Il bambino è pallido, stanco, svogliato e a tratti irritabile? Forse non si tratta solo di una carnagione molto chiara che si incontra con un’indole capricciosa ma di anemia. L’anemia infatti è un disturbo piuttosto frequente nei bambini di due-tre anni di età. Questo succede perchè i bambini vengono già al mondo con una riserva di ferro insufficiente dal momento che durante le ultime settimane di gravidanza non riescono a trarne abbastanza dalla mamma.
Questa carenza di ferro innata però non è un problema durante i primi mesi di vita, poichè il sangue del bambino ha una massa ridotta e la modesta quantità di ferro che contiene gli è sufficiente. Man mano che il bambino cresce però i segni della mancanza di ferro si fanno evidenti, quando questa non viene colmata, con la comparsa di sintomi che vengono spesso sottovalutati o equivocati.
Pallore, apatia e irritabilità che, come accennato, vengono spesso scambiati per caratteristiche somatiche o caratteriali del bambino.

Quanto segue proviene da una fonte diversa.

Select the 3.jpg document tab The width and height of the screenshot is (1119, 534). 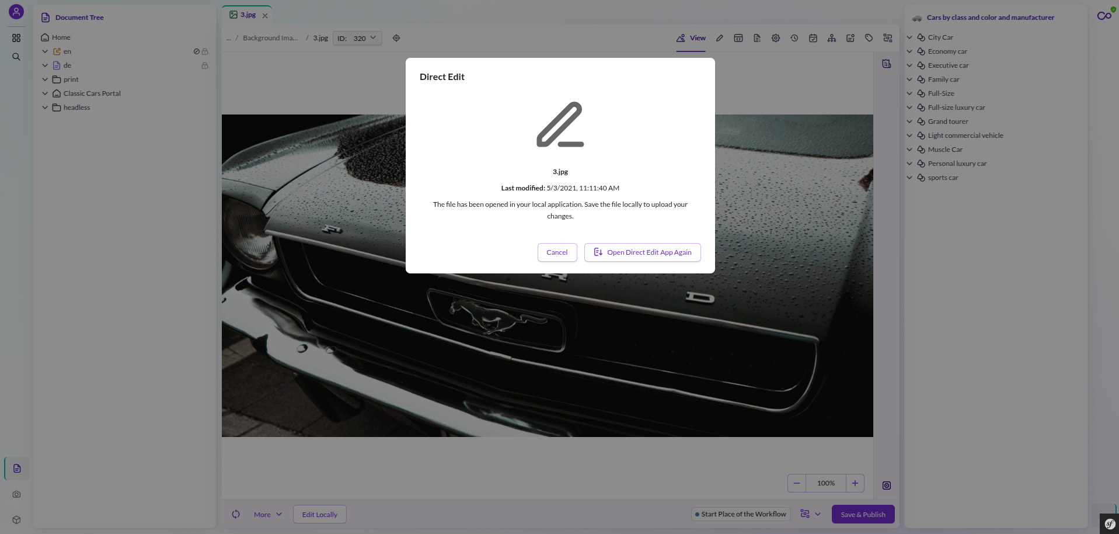click(244, 15)
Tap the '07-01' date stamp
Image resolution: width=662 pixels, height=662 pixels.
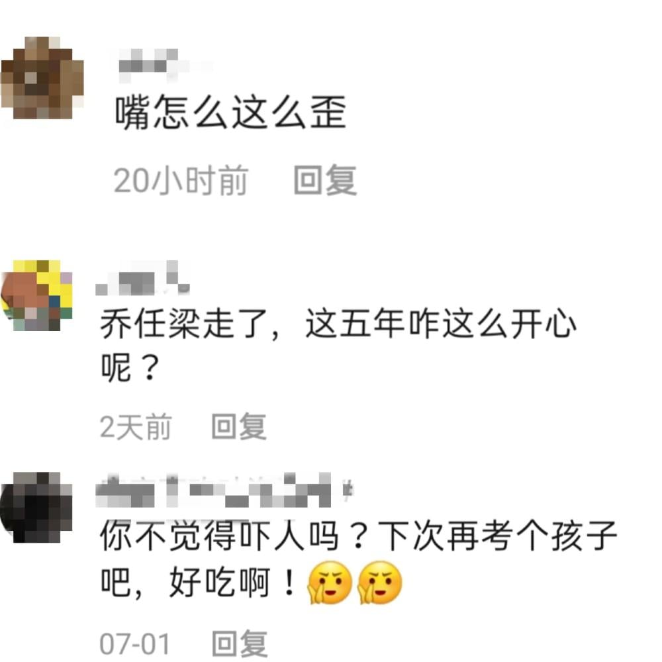[x=134, y=644]
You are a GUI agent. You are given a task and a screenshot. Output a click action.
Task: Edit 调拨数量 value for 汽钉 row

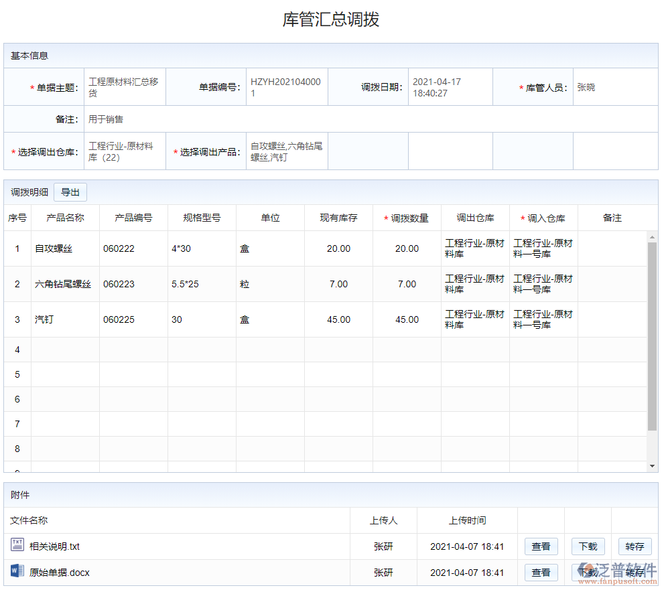pos(406,319)
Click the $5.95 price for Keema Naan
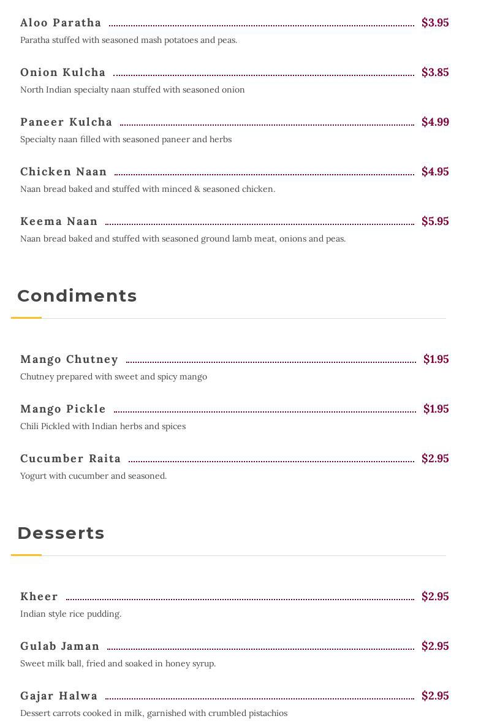 coord(435,221)

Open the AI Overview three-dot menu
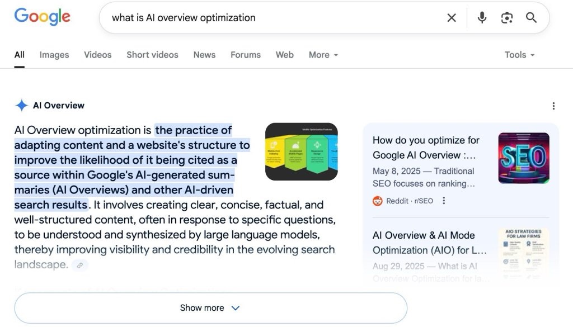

Per questo motivo è opportuno, al termine del primo anno di vita, chiedere al pediatra se non sia il caso di svolgere un esame emocromocitometrico e somministrare eventualmente una terapia opportuna a rifornire il piccolo di tutto il ferro necessario.
La carenza di ferro nei bambini può essere prevenuta somministrando, quando non sono allattati al seno o non lo sono più, un latte specifico arricchito in ferro e, laddove possibile, fargli mangiare regolarmente gli alimenti che ne sono più ricchi (attenzione però alla sua biodisponibilità).
L’anemia però può insorgere anche dopo la nascita e può dipendere dalla presenza di patologie che impediscono al bambino di assorbire adeguatamente il ferro come la celiachia (intolleranza al glutine) o di particolari intolleranze ad alcune proteine del latte vaccino che creano microlesioni intestinali e, di conseguenza, l’insorgenza dell’anemia. In questi casi è sufficiente eliminare dalla dieta l’alimento dannoso per recuperare il deficit.